While the central bank may not change the policy rate in the mid-quarter review, it is highly expected to ease liquidity conditions that have been running into average deficit of Rs 1.07 lakh crore daily this month. The RBI has held on to policy rates since May 2013, citing inflationary pressures from falling rupee.
At present, repo rate, or the rate at which banks borrow from RBI, stands at 7.25%. The marginal standing facility (MSF) which banks use on non-maintenance of statutory liquidity ratio (SLR), was hiked by 200 basis points to 10.25% in order to make short-term liquidity costlier and curb speculation in the foreign exchange market.
“We expect the RBI to reduce the MSF rate by 50 bps to 9.75%,” said Indranil Sen Gupta, India Economist at Bank of America Merrill Lynch. Banks use the MSF window to borrow funds at a penal rate for non-maintenance of SLR.
Reflecting the pressure on liquidity, the daily withdrawal from RBI’s MSF window had jumped to about `1.4 lakh crore due to advance tax outflows.
RBI had also capped banks’ borrowings at repo rate to 0.5% of net demand and time liabilities and increased the daily cash reserve ratio requirement from 70% to 99%.
Liquidity deficit in the system led to hike in interest rates on deposits and consequently on loans by banks in the private sector. Public sector banks followed with the latest hike coming from State Bank of India (SBI), the country’s largest lender.
Bankers hope that these measures would be rolled back, at least partially, since rupee has seen substantial appreciation. On announcement of Fed’s decision to defer the cutback of stimulus, the rupee scaled back 2.5% against the dollar in a day.
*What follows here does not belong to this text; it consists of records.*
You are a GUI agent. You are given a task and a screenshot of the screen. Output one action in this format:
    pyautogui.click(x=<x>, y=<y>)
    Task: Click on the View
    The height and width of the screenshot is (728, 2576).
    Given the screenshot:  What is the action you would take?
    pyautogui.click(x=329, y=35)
However, inflation and weak domestic fundamentals may keep RBI from switching to a dovish stance. “The ‘no taper’ decision has led to a spike in oil and gold prices, which will start to impinge on both the import bill and inflation. Policy makers may be lulled into a sense of complacency and slow the reform momentum,” said Sonal Varma, India economist at Nomura.